TASK ITEM:
Having read the entries, repeat all of them exactly.

BEGIN DATASET ENTRIES

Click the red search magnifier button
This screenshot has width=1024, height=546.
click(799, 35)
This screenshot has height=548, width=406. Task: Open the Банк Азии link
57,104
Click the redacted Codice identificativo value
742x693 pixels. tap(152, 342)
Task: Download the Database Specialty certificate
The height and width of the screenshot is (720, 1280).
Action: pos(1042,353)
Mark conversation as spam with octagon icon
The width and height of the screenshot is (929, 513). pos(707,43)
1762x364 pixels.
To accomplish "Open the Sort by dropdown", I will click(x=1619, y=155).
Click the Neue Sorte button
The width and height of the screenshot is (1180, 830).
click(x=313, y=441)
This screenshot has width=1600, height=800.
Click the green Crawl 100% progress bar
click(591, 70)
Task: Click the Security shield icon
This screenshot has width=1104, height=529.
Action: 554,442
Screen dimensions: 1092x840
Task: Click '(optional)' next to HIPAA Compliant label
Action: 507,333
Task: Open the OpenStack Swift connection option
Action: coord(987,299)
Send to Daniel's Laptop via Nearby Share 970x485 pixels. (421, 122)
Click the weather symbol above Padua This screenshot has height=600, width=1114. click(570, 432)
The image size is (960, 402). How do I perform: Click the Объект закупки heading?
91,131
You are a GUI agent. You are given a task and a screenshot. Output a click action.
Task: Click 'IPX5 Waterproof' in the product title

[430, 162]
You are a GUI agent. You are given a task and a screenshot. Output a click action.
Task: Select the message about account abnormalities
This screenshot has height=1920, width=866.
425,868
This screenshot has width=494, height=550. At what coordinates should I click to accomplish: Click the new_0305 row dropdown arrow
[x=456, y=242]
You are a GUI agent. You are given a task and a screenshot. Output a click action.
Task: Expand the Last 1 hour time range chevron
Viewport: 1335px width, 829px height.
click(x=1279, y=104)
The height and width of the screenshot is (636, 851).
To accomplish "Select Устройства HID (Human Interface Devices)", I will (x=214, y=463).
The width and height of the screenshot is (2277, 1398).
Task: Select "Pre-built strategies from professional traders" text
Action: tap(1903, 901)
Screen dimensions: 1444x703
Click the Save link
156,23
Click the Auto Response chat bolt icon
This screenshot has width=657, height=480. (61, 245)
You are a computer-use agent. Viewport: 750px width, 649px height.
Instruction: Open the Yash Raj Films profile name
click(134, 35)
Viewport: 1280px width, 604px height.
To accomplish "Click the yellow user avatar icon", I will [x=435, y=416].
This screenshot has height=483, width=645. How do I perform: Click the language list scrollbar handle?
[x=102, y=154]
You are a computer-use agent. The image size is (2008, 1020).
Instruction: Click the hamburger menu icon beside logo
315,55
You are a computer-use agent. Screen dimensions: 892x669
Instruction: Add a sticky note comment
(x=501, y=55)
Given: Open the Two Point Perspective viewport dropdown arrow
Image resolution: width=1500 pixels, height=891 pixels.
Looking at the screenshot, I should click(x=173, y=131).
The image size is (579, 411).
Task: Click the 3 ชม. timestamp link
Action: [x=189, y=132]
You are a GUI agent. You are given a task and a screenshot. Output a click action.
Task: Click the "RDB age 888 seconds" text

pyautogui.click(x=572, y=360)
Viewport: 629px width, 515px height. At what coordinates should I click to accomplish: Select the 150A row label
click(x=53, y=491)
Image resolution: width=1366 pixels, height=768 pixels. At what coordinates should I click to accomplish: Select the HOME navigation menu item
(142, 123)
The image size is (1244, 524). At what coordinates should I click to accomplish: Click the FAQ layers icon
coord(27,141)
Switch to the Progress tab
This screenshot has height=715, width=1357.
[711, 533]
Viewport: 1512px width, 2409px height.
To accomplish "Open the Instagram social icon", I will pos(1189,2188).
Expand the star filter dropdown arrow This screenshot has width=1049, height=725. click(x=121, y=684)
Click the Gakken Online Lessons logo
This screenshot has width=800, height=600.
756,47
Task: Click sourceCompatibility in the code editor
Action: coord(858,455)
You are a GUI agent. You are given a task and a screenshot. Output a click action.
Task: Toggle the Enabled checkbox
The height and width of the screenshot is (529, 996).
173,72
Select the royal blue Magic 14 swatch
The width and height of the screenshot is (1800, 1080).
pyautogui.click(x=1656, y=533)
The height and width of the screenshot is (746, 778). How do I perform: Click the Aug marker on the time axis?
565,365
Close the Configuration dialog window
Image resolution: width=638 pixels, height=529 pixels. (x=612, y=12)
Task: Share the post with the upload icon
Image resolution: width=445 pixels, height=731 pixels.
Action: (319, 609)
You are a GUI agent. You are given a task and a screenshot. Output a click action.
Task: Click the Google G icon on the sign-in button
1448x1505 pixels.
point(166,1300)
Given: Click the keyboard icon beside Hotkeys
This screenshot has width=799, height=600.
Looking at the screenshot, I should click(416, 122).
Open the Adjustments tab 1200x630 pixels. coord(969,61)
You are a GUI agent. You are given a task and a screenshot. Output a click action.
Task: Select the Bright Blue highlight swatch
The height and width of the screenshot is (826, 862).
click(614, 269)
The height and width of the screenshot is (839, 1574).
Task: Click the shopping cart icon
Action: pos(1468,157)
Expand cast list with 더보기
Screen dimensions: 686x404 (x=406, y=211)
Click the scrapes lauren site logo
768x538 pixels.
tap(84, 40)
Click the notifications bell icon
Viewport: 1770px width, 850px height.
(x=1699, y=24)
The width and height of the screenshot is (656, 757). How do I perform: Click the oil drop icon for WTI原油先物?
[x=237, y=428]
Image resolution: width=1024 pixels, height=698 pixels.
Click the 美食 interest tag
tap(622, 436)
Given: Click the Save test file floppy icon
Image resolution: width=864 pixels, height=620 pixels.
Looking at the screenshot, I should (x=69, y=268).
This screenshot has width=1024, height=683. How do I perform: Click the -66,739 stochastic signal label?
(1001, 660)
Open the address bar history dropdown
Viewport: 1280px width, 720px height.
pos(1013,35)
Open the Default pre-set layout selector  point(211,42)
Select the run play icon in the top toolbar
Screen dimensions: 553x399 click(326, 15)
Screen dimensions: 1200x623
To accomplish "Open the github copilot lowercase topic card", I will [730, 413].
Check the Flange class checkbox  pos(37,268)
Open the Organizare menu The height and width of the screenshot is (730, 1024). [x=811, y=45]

END DATASET ENTRIES

RESULT OF THE EXERCISE:
Click the red search magnifier button
This screenshot has width=1024, height=546.
click(799, 35)
This screenshot has height=548, width=406. Task: Open the Банк Азии link
57,104
Click the redacted Codice identificativo value
742x693 pixels. tap(152, 342)
Task: Download the Database Specialty certificate
The height and width of the screenshot is (720, 1280).
Action: pos(1042,353)
Mark conversation as spam with octagon icon
The width and height of the screenshot is (929, 513). pos(707,43)
1762x364 pixels.
To accomplish "Open the Sort by dropdown", I will click(x=1619, y=155).
Click the Neue Sorte button
The width and height of the screenshot is (1180, 830).
click(x=313, y=441)
This screenshot has width=1600, height=800.
Click the green Crawl 100% progress bar
click(591, 70)
Task: Click the Security shield icon
This screenshot has width=1104, height=529.
Action: 554,442
Screen dimensions: 1092x840
Task: Click '(optional)' next to HIPAA Compliant label
Action: 507,333
Task: Open the OpenStack Swift connection option
Action: coord(987,299)
Send to Daniel's Laptop via Nearby Share 970x485 pixels. (421, 122)
Click the weather symbol above Padua This screenshot has height=600, width=1114. click(570, 432)
The image size is (960, 402). How do I perform: Click the Объект закупки heading?
91,131
You are a GUI agent. You are given a task and a screenshot. Output a click action.
Task: Click 'IPX5 Waterproof' in the product title

[430, 162]
You are a GUI agent. You are given a task and a screenshot. Output a click action.
Task: Select the message about account abnormalities
This screenshot has height=1920, width=866.
425,868
This screenshot has width=494, height=550. At what coordinates should I click to accomplish: Click the new_0305 row dropdown arrow
[x=456, y=242]
You are a GUI agent. You are given a task and a screenshot. Output a click action.
Task: Expand the Last 1 hour time range chevron
Viewport: 1335px width, 829px height.
click(x=1279, y=104)
The height and width of the screenshot is (636, 851).
To accomplish "Select Устройства HID (Human Interface Devices)", I will (x=214, y=463).
The width and height of the screenshot is (2277, 1398).
Task: Select "Pre-built strategies from professional traders" text
Action: tap(1903, 901)
Screen dimensions: 1444x703
Click the Save link
156,23
Click the Auto Response chat bolt icon
This screenshot has width=657, height=480. (61, 245)
You are a computer-use agent. Viewport: 750px width, 649px height.
Instruction: Open the Yash Raj Films profile name
click(134, 35)
Viewport: 1280px width, 604px height.
To accomplish "Click the yellow user avatar icon", I will [x=435, y=416].
This screenshot has height=483, width=645. How do I perform: Click the language list scrollbar handle?
[x=102, y=154]
You are a computer-use agent. The image size is (2008, 1020).
Instruction: Click the hamburger menu icon beside logo
315,55
You are a computer-use agent. Screen dimensions: 892x669
Instruction: Add a sticky note comment
(x=501, y=55)
Given: Open the Two Point Perspective viewport dropdown arrow
Image resolution: width=1500 pixels, height=891 pixels.
Looking at the screenshot, I should click(x=173, y=131).
The image size is (579, 411).
Task: Click the 3 ชม. timestamp link
Action: [x=189, y=132]
You are a GUI agent. You are given a task and a screenshot. Output a click action.
Task: Click the "RDB age 888 seconds" text

pyautogui.click(x=572, y=360)
Viewport: 629px width, 515px height. At what coordinates should I click to accomplish: Select the 150A row label
click(x=53, y=491)
Image resolution: width=1366 pixels, height=768 pixels. At what coordinates should I click to accomplish: Select the HOME navigation menu item
(142, 123)
The image size is (1244, 524). At what coordinates should I click to accomplish: Click the FAQ layers icon
coord(27,141)
Switch to the Progress tab
This screenshot has height=715, width=1357.
[711, 533]
Viewport: 1512px width, 2409px height.
To accomplish "Open the Instagram social icon", I will pos(1189,2188).
Expand the star filter dropdown arrow This screenshot has width=1049, height=725. click(x=121, y=684)
Click the Gakken Online Lessons logo
This screenshot has width=800, height=600.
756,47
Task: Click sourceCompatibility in the code editor
Action: coord(858,455)
You are a GUI agent. You are given a task and a screenshot. Output a click action.
Task: Toggle the Enabled checkbox
The height and width of the screenshot is (529, 996).
173,72
Select the royal blue Magic 14 swatch
The width and height of the screenshot is (1800, 1080).
pyautogui.click(x=1656, y=533)
The height and width of the screenshot is (746, 778). How do I perform: Click the Aug marker on the time axis?
565,365
Close the Configuration dialog window
Image resolution: width=638 pixels, height=529 pixels. (x=612, y=12)
Task: Share the post with the upload icon
Image resolution: width=445 pixels, height=731 pixels.
Action: (319, 609)
You are a GUI agent. You are given a task and a screenshot. Output a click action.
Task: Click the Google G icon on the sign-in button
1448x1505 pixels.
point(166,1300)
Given: Click the keyboard icon beside Hotkeys
This screenshot has width=799, height=600.
Looking at the screenshot, I should click(416, 122).
Open the Adjustments tab 1200x630 pixels. coord(969,61)
You are a GUI agent. You are given a task and a screenshot. Output a click action.
Task: Select the Bright Blue highlight swatch
The height and width of the screenshot is (826, 862).
click(614, 269)
The height and width of the screenshot is (839, 1574).
Task: Click the shopping cart icon
Action: pos(1468,157)
Expand cast list with 더보기
Screen dimensions: 686x404 (x=406, y=211)
Click the scrapes lauren site logo
768x538 pixels.
tap(84, 40)
Click the notifications bell icon
Viewport: 1770px width, 850px height.
(x=1699, y=24)
The width and height of the screenshot is (656, 757). How do I perform: Click the oil drop icon for WTI原油先物?
[x=237, y=428]
Image resolution: width=1024 pixels, height=698 pixels.
Click the 美食 interest tag
tap(622, 436)
Given: Click the Save test file floppy icon
Image resolution: width=864 pixels, height=620 pixels.
Looking at the screenshot, I should (x=69, y=268).
This screenshot has width=1024, height=683. How do I perform: Click the -66,739 stochastic signal label?
(1001, 660)
Open the address bar history dropdown
Viewport: 1280px width, 720px height.
pos(1013,35)
Open the Default pre-set layout selector  point(211,42)
Select the run play icon in the top toolbar
Screen dimensions: 553x399 click(326, 15)
Screen dimensions: 1200x623
To accomplish "Open the github copilot lowercase topic card", I will [730, 413].
Check the Flange class checkbox  pos(37,268)
Open the Organizare menu The height and width of the screenshot is (730, 1024). [x=811, y=45]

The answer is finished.